During my student years, as I’m sure everyone can nod in agreement, there were some real doozies as far as rule enforcement sticklers went. Some of the teachers and administrators would treat the class/school like their own little dictatorship, and be so rigid about enforcing rules, whether they made sense or not.
I had an algebra teacher, Mr. Quinn, who said that every test paper, passing or failing, had to be brought home and signed by a parent. If you didn’t have that test paper back in school the very next day, you got detention, no excuses. I get it, he wanted the parents to see what their kids were doing in school, so he didn’t get phone calls from shocked and livid parents after report cards went out. However, my father worked at night Sunday and Monday nights, so when I got 100% on a test on Monday and didn’t wake him up to sign it Tuesday morning, I was still made to sit in detention after school. (My Dad went into school the next day and read Mr. Quinn the riot act over that one, and I had an extra day to get my test signed if need be after that.) The point of all this being that sometimes, being that rigid isn’t in anyone’s best interest.
In the story we will cover for the show, the stickler for rules is the Principal of a high school. A male student wore the Mexican flag over his graduation gown at the ceremony, and was denied his diploma for “breaking the dress code”. The only way he can get his diploma, according to this little dictator, is if he apologizes.
Ms. Crooks emailed the students before the event and told them the expected dress code, but it did not include a ban on wearing anything over the gown. Nor were flags banned, as several had flags on their mortar boards (the caps worn at graduation) and stoles.

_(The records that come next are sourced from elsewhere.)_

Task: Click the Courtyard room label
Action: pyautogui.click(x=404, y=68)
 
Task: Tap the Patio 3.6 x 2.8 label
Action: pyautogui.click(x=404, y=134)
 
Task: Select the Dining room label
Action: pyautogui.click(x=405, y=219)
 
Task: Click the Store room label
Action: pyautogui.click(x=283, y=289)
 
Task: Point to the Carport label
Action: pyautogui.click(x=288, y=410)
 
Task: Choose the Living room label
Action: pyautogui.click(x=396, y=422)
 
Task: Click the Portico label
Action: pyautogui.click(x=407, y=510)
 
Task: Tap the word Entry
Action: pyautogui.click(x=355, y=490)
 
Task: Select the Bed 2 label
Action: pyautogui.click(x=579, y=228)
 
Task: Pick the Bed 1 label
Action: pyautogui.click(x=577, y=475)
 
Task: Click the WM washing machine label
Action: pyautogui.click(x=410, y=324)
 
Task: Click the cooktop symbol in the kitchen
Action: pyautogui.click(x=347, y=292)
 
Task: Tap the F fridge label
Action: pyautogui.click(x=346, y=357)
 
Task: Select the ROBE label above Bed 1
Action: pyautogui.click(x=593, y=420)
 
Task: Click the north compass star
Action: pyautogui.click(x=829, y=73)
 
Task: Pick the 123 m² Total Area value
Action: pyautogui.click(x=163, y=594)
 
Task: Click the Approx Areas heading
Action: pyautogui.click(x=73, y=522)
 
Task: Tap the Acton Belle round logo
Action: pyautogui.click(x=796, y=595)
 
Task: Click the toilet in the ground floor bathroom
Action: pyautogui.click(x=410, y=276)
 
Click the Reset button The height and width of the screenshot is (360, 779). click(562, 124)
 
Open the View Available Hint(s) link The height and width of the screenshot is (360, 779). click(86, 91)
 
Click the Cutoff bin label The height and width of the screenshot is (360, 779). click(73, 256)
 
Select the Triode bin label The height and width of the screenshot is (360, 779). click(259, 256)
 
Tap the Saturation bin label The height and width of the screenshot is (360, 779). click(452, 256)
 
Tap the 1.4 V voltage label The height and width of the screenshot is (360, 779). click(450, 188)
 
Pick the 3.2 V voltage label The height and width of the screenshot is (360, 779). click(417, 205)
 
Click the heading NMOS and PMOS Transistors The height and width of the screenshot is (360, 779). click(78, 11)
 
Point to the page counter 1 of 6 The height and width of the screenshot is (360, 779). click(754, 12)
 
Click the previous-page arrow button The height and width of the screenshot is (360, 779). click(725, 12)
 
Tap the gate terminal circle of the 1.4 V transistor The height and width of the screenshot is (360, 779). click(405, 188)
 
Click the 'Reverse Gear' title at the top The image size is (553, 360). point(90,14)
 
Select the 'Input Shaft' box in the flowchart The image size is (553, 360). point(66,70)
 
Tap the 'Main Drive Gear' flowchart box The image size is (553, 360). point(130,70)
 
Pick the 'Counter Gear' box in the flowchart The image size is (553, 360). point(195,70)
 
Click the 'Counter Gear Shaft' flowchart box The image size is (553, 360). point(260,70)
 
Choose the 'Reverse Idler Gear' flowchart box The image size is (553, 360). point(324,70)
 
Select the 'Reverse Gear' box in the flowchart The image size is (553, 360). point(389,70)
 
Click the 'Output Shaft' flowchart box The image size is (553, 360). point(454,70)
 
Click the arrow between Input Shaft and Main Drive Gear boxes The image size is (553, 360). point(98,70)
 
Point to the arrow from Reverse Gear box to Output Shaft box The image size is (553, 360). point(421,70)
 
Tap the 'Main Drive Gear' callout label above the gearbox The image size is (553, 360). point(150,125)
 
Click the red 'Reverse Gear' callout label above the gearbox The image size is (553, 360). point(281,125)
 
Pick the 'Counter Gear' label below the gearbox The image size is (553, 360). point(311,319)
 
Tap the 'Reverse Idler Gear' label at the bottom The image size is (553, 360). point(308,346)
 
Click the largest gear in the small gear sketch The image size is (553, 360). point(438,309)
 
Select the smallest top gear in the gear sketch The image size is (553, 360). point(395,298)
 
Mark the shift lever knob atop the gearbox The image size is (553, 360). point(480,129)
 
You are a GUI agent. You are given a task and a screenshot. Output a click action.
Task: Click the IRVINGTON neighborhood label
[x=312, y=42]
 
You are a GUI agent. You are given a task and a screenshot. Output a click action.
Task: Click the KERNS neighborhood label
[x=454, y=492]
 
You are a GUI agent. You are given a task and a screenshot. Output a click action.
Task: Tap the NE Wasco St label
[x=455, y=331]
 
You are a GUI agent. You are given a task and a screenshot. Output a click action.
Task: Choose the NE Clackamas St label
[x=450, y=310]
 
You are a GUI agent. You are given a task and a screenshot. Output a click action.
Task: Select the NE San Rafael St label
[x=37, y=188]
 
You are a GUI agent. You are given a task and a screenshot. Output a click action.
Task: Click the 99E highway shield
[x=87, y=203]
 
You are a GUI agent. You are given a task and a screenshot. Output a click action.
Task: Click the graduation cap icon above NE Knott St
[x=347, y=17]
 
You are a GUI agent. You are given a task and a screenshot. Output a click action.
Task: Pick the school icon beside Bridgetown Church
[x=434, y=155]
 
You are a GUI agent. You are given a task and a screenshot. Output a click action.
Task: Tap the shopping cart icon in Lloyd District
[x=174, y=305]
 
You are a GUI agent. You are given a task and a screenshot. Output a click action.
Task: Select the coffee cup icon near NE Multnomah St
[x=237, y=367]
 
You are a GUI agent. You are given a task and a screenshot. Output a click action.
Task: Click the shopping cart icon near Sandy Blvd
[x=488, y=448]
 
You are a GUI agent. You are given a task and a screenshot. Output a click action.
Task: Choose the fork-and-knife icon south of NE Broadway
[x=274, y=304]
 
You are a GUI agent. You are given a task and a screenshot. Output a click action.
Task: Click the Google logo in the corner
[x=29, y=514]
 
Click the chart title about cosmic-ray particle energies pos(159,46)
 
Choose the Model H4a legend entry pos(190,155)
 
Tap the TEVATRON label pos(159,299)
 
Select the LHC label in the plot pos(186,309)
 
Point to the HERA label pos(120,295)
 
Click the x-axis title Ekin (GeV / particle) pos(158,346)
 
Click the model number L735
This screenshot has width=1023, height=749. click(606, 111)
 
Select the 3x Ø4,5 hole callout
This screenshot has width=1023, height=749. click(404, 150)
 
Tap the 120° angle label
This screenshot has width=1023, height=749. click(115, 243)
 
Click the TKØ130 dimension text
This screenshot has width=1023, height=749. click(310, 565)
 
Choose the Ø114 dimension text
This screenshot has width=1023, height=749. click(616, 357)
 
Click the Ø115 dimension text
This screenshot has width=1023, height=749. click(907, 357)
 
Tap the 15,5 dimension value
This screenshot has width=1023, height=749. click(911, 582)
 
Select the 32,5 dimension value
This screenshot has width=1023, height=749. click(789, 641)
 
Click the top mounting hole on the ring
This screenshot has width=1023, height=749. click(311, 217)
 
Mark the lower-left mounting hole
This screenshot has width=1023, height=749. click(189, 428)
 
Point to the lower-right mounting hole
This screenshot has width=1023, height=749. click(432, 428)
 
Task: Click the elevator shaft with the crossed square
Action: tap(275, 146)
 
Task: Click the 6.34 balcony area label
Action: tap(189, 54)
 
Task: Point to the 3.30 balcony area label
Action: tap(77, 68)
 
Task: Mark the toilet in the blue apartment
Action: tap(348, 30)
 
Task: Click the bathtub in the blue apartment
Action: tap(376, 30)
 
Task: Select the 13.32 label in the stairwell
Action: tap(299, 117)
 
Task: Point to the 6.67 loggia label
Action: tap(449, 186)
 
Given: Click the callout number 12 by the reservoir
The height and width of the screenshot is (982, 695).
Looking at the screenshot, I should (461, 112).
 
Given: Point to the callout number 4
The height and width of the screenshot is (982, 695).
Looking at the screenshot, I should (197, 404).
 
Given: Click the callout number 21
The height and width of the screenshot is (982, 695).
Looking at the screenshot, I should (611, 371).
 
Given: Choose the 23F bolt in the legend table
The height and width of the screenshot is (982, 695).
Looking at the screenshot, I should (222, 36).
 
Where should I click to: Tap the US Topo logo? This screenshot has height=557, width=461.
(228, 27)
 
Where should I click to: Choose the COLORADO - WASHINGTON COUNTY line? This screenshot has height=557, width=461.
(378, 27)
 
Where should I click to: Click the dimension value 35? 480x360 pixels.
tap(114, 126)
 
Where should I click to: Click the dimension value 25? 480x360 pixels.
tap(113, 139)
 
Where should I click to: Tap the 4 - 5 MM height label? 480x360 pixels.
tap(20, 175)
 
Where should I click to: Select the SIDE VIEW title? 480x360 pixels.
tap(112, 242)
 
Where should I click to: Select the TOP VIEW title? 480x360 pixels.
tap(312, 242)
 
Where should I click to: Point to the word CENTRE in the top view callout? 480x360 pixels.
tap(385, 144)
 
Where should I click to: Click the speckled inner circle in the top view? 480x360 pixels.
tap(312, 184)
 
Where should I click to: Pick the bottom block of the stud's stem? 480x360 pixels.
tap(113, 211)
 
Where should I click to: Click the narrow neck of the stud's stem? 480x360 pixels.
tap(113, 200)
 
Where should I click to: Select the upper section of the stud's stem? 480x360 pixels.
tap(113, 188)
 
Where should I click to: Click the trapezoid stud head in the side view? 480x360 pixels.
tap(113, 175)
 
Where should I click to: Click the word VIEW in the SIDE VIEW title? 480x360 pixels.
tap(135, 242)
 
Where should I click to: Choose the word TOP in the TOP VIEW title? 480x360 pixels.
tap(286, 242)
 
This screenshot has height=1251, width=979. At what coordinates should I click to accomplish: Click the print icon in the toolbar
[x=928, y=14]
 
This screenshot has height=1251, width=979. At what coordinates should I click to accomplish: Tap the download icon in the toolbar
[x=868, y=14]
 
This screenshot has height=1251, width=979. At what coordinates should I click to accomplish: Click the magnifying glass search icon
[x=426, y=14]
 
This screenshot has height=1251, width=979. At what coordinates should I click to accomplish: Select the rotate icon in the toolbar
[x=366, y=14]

Teachers saw the student, Ever Lopez, wearing the flag before going up for his diploma. The administration says that the problem is that they felt that it distracted from the solemnity of the event.
Shouldn’t graduations also be celebrations of an achievement? Ever Lopez was the first in his family to graduate from high school in the US, and he was showing his pride for his heritage at the same time as embracing his new achievement in his new country. Now the school is going to arbitrarily decide that he broke the rules (he didn’t), and he will have to beg for his diploma?
I get flashbacks to Mr. Quinn while reading this story, making me take detention for breaking an arbitrary rule while having achieved what was expected. What is being accomplished by lording their power over a student who has done everything else expected in order to attain his goal? In my case, I got a rare 100% on an Algebra test, yet the memory of that is completely ruined by having been punished for an arbitrary show of power on the teacher’s part. In Ever Lopez’s case, his graduation from high school memories will be forever marred by this power play on the part of the principal. Kiss the ring for your indiscretion, or no diploma for you, upstart.
I understand that the school would like to preserve a certain dignity regarding the celebration, and not have the graduation ceremony start looking like Nascar with flags and slogans and whatnot all over the gowns. If this is the case, specify that going forward, and deal with the issue beforehand. Punishing this student for his pride in his heritage and his achievement is not proving any point other than just how petty the administration can be.
All in all, you’re just another brick in the wall, indeed.